# Rodeo brought to UK



## nettle (14 January 2016)

Has anyone seen the FB posts from a company intending to run rodeo type events in the UK?

https://www.facebook.com/ultimatecowboyevents/?ref=ts&fref=ts

Animal welfare issues? It's not the herding and penning I am thinking of, that's no different to sheepdog trials.
But roping? And they are going to be doing bull riding. The picture illustrating this shows a cow in milk, with a rider on, bucking. Surely this cannot be right.


----------



## ester (14 January 2016)

I thought the advertising video looked quite a long way away from rodeo...


----------



## chillipup (14 January 2016)

This is dreadful nettle and it's to be held at an equestrian centre. What on earth are they thinking? just a money making scheme by ignorant people I guess. It's obviously distressing to the cows/bulls, so why would anyone think it's fun? I just can't believe some people, why would want to inflict this totally unnecessary misery on an animal? and think that it was not just OK but a fun thing to do? I despair.


----------



## JanetGeorge (14 January 2016)

It's appalling!  I saw quite a lot of rodeo in Australia - but NEVER a cow in milk being used.  And the riders who participated were competent - not idiots having a play around.  Any equestrian centre planning to host this needs to be sent a big message now!  Rodeo this week - dressage next - I don't think so!


----------



## Dry Rot (14 January 2016)

There used to be an annual rodeo in Paignton near the railway station in the (then) Odeon car park. That was sixty years ago! Some dealer would bring a lorry load of unbroken ponies down from Dartmoor and anyone could try to ride them for a small fee. The car park had a hard gravel surface, of course! It was pretty quickly stopped by the RSPCA but ran for a few years. Not much elf and safety back then and we were all a lot tougher! I suspect anyone who got injured was considered a bit of a whimp. Hard hats? Wots them??


----------



## Equibrit (20 January 2016)

They will not be able to find the kind of stock they mistreat in the USA.


----------



## respectedpony driver (20 January 2016)

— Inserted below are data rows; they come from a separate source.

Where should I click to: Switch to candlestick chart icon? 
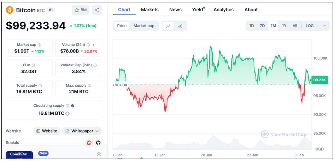point(180,26)
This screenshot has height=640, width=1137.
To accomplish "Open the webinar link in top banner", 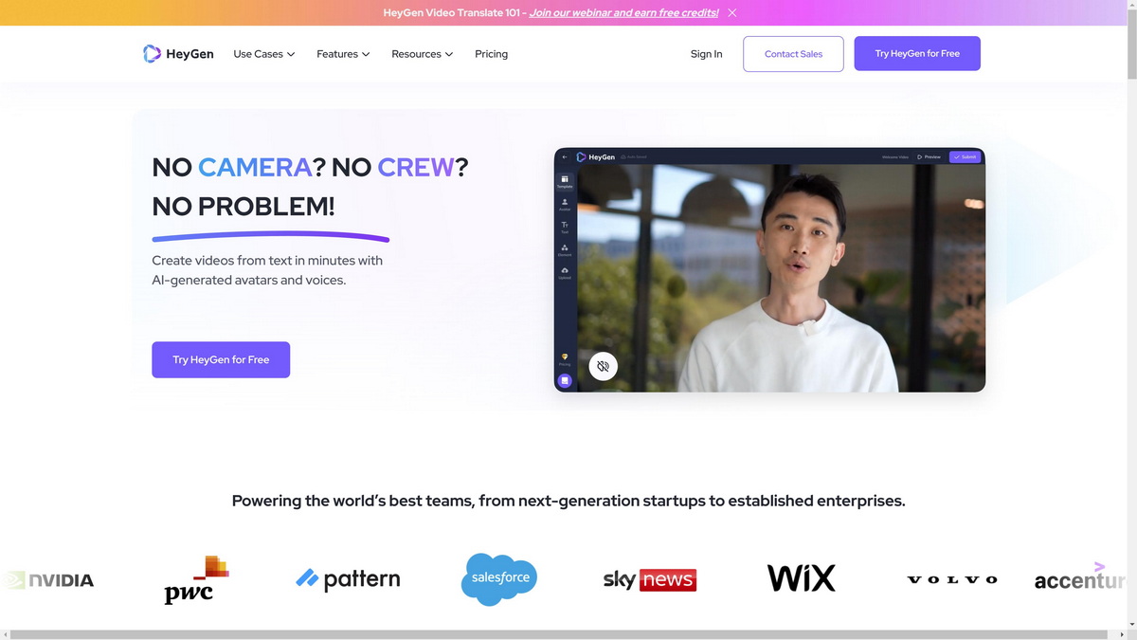I will coord(623,13).
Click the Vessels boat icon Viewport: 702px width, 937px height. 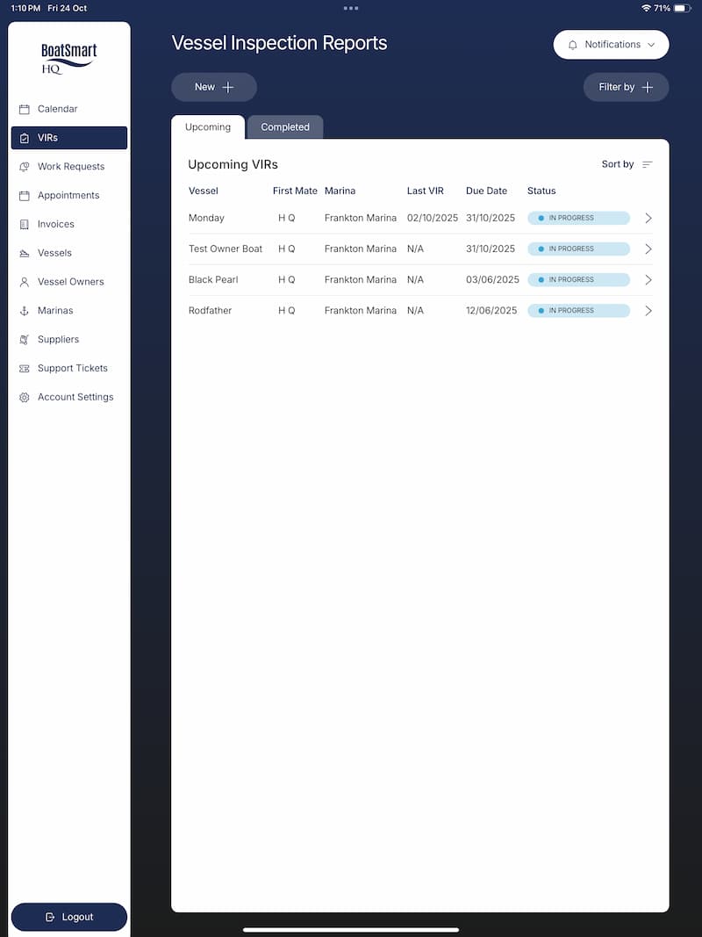(x=25, y=254)
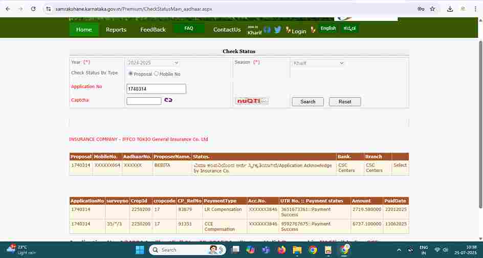Viewport: 483px width, 258px height.
Task: Expand the Year 2024-2025 dropdown
Action: click(x=153, y=63)
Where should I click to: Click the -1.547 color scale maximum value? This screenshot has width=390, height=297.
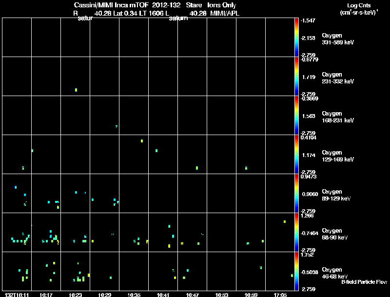point(308,20)

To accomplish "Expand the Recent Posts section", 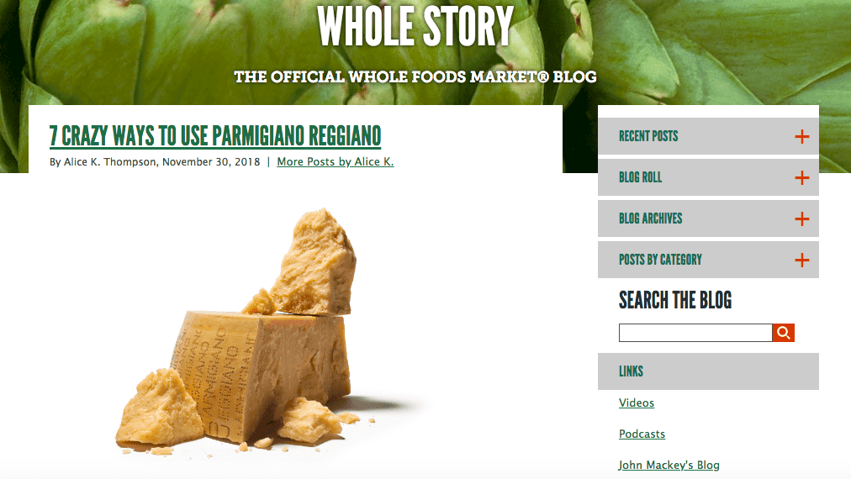I will coord(708,136).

Animal abuse at it best,Does anyone know which equestrian centre it is being held at.


----------



## Enfys (20 January 2016)

Right, I am generally pro rodeo, I love rodeos, I go to several every year, I have many friends who are on the circuit, I had ropers and gamers at my barn.  Here in Canada it is strictly regulated and believe me, if I saw something to complain about, despite my affiliations, I would be shouting long and loud. Several of my homebred horses are ropers on the circuit. There is a great deal of skill and training involved - when it is done properly there is nothing wrong, the bucking stock are bred to do a job, it does not pay contractors to supply sick or poor animals, but, like any other sport there is always the bad apple in the barrel. 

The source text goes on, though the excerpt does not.